Por sí mismo el libro no construye lectoras y lectores; tampoco las campañas institucionales construyen “lectores” con proyectos ocurrentes y sin objetivos claros; en cambio, pensemos que el libro, así como la lectura y la escritura, la literatura en sí misma, ayudan a las personas a “construirse a sí mismas”. Comprobado está que a través de un texto literario es posible que las personas puedan elaborar un espacio de libertad a partir del cual puedan darle sentido a sus vidas. Porque la lectura siempre produce sentido. Su sentido está dado en tanto el lector no se enfrente a ella como un consumidor pasivo, sino en cómo se apropie de los textos, los interprete, modifique su sentido, deslice su fantasía, su deseo y sus angustias entre las líneas y las entremezcle con los del autor o autora. Sólo así el lector –el buen lector, “mi prójimo, mi hermano”, según Baudelaire–, producto de la buena literatura, podrá ser sujeto de reconstrucción, a sí mismo y por sí mismo. Si bien el propio Octavio Paz creía que la literatura no salva al mundo, al menos, decía el poeta, “lo hace visible: lo representa o, mejor dicho, lo presenta” y a veces, también, “lo transfigura; y otras, lo trasciende”.
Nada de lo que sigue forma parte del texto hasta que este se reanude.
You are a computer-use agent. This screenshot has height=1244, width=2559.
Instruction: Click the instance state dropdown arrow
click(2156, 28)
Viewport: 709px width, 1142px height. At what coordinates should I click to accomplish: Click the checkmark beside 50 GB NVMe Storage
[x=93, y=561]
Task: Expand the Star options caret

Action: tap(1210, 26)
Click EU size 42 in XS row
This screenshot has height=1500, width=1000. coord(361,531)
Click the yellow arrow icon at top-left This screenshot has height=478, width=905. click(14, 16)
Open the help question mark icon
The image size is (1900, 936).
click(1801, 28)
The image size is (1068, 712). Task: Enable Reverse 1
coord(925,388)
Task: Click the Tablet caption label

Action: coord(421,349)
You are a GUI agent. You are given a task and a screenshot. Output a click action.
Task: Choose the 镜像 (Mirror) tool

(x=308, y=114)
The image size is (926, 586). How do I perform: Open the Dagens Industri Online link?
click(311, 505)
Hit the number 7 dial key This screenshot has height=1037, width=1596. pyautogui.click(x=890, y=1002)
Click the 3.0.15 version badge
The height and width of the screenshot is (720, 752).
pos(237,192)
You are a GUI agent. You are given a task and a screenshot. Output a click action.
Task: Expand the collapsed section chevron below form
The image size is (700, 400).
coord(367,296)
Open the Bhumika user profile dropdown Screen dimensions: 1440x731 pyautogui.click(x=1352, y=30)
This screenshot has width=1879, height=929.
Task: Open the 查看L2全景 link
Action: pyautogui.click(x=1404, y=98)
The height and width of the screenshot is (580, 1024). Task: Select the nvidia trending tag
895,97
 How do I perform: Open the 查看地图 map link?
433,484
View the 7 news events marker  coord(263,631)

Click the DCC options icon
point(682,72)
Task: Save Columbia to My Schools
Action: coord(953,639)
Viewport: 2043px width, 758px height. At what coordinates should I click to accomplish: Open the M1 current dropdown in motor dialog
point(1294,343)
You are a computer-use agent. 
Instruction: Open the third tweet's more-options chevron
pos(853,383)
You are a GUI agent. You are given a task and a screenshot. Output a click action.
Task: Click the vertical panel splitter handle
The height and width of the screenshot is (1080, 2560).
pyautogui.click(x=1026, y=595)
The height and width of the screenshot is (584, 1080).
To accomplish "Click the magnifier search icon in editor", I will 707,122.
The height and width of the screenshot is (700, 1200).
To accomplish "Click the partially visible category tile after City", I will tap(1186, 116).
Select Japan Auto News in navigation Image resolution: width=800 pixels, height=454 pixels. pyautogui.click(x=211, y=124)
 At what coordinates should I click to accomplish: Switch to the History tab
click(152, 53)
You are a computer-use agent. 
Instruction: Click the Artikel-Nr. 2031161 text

Así que si la escritura y el libro nos dicen algo es tarea de cada quien descubrirlo. Esa es la magia del libro y la lectura, cuando nos vamos detrás en busca de ese “sueño dirigido” que es la literatura, según Borges. Sobre todo es tarea de los iniciadores de la lectura –docentes, talleristas, familiares, editores– proponer al lector, según palabras de Michéle Petit, “múltiples ocasiones de encuentros inéditos, imprevisibles, con una parte de azar, donde también la transgresión encontrará su lugar”.

4.

Mientras tanto, el libro existe y seguirá existiendo porque no es producto de una sola intención. Escritores, editores y libreros son sólo una mínima parte de su génesis y composición. Y he aquí lo más maravilloso del libro: se ha ido haciendo solo a lo largo del tiempo y a través de la experiencia del lector. Y hablo de “el” libro, y de “el” lector, así en singular, porque me parece que es la forma más propia de referirse a quienes se funden en un acto eminentemente personal, íntimo: la lectura, también en singular.

Son esos lectores el complemento a la tarea de quienes de un modo u otro están involucrados en su hacer y quehacer. Los lectores que, por desgracia, cada día son menos en nuestro país. Esos lectores que comparten con sus autores la alegría del libro como producto cultural y hacedor propiamente de cultura. Porque uno lee un libro y luego lo guarda, lo relee, lo recuerda. Como la cultura. Es verdad que los libros informan y educan, testimonian y documentan, pero también es cierto que evocan y recrean historias que no dejarán de serlo por ser parte de un recuerdo personal o colectivo: son historias vivas que la palabra escrita y las imágenes harán perdurar en cada página y en cada libro.

Libros que desde los estantes nos hablan y nos reclaman interlocutores, como el ecos intermitente de una vieja amistad que no ha desmejorado a pesar de los contratiempos. Y cómo no sentirse orgulloso uno de ser parte del resplandor que emana del maravilloso acto que es —si no crear, producir o resguardar— tener y leer un libro en nuestras manos para hacer perdurable el tiempo y la experiencia que nos ofrece. Lo dijo Oscar Wilde en De profundis(1895) a propósito de su encierro carcelario: “Si no puedo hacer libros maravillosos, al menos puedo leerlos”.

A cada lector le corresponde seguir dándole dignidad al libro. Y a quienes los editan, distribuyen  y venden, su tarea es facilitar la lectura a la gente. Ambas son quehaceres sustanciales en una época en la que cada vez la palabra pierde vigencia ante la tiranía de la imagen. Vivimos una época en que la lectura debe estar a la altura de la creación y la producción editorial. No es tiempo para censuras de cualquier tipo, ni de impuestos adicionales. Fomentar el libro desprejuiciadamente y con un alto sentido de su proyección cultural significa —antes incluso que producirlos en cantidades industriales— inducir a su lectura, con la que se complementa el inimaginable valor del libro.